Figure 6: A Trendelenburg sign will become evident if there is a decreased functionality of the lateral sling.

 

Take Care of Your Slings

If skeletal muscles experience constant tension or stress from chronically poor posture or repetitive movements, inelastic collagen fibers will be laid down to reduce the stress and to prevent further muscle damage. However, the increase in collagen content will result in both muscle and fascial tightness, and over time, the fascia will become rigid and will compress the underlying muscles and nerves. As fascia can withstand up to 2000 pounds of press per square inch [9], frequent and sustained stretches of 3-5mins are needed to help restore the optimal balance between strength and elasticity.  

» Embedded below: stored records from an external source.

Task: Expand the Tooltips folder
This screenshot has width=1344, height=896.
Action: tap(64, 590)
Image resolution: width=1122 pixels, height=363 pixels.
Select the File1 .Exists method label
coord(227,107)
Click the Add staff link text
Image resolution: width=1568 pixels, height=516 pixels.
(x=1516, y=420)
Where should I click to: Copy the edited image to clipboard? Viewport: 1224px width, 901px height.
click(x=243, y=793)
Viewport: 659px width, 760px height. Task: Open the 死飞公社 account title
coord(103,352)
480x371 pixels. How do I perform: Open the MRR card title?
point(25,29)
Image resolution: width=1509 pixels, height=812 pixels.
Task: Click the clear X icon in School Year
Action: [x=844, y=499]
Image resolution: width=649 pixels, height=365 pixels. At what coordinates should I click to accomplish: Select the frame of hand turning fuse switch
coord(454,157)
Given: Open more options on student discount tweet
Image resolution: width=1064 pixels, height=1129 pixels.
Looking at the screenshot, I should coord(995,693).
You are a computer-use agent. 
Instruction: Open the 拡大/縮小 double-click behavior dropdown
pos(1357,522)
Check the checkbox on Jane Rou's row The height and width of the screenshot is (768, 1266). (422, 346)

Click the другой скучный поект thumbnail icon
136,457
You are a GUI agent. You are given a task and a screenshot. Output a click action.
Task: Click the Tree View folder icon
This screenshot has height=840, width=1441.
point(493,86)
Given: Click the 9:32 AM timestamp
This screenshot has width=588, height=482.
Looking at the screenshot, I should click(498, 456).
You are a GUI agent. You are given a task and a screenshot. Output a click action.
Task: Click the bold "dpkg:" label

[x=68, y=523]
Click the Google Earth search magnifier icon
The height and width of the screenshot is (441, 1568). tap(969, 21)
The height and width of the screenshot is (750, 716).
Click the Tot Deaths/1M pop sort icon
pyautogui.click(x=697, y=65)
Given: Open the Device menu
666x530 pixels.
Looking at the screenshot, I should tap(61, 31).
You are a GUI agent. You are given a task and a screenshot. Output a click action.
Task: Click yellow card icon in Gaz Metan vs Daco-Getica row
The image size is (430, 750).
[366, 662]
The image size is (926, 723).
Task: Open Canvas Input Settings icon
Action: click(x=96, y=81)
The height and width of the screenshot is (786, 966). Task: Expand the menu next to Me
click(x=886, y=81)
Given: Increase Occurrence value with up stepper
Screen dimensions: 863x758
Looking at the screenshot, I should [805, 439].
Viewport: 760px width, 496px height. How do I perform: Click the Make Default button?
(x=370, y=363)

When the forces between the various myofascial slings of the body are balanced, they provide optimal alignment, increased movement efficiency, great force transfer and increased speed, all of which will positively influence your training and race performance.  

 


 

If you would like to learn more about the fundamentals of the Long Distance Triathlon Training Program, check out our online course Endure IQ LDT102: Training Program Fundamentals for Long Distance Triathlon.

 


 

About the Author

From 2008 - 2016, Adam coached and managed various New Zealand weightlifting teams at key pinnacle events including the 2012 and 2016 Olympic Games and the 2010 and 2014 Commonwealth Games. Adam’s specialist background in the areas of strength and power conditioning has enabled him to work across several Olympic Games-based campaigns from track and field to sprint kayak. In addition, he has spent considerable time working within professional and international rugby union environments. Adam is currently employed by Emirates Team New Zealand as the Lead Strength and Conditioning Specialist for the 2021 America's Cup campaign and he also holds a Research Fellowship position within AUT University's Sports Performance Research Institute. Personally, Adam has made an impressive transition from Olympic weight lifting to ultra-runner, and boasts a personal best time of 3 hour 12 min for the marathon.

 


 

References 

  1. Findley, T.W., Fascia research from a clinician/scientist’s perspective. International Journal of Therapeutic Massage & Bodywork, 2011. 4(4): p. 1-6.
  2. Purslow, P.P., Muscle fascia and force transmission. Journal of Bodywork and Movement Therapies, 2010. 14(4): p. 411-417.
  3. Snijders, C., A. Vleeming, and R. Stoeckart, Transfer of lumbosacral load to iliac bones and legs: Part 1: Biomechanics of self-bracing of the sacroiliac joints and its significance for treatment and exercise. Clinical Biomechanics, 1993. 8(6): p. 285-294.
  4. Chek, P., The outer unit, in International Association of Athletics Federations. 2004.
  5. Vleeming, A., et al., The posterior layer of the thoracolumbar fascia. Spine, 1995. 20(7): p. 753-758.
  6. Kim, M.-h. and W.-g. Yoo, Effect of minimizing arm swing while walking on the trunk and gluteal muscles. Journal of Physical Therapy Science, 2017. 29(1): p. 79-80.
  7. Shin, S.-j., T.-y. Kim, and W.-g. Yoo, Effects of various gait speeds on the latissimus dorsi and gluteus maximus muscles associated with the posterior oblique sling system. Journal of Physical Therapy Science, 2013. 25(11): p. 1391-1392.
  8. Lee, D.G., The functional lumbopelvic-hip complex, in The Pelvic Girdle E-Book: An integration of clinical expertise and research. 2011, Elsevier Health Sciences. p. 47-90.
  9. Katake, K., The strength for tension and bursting of human fascia. Journal of Kyoto Professional Medical University, 1961. 69: p. 484-488.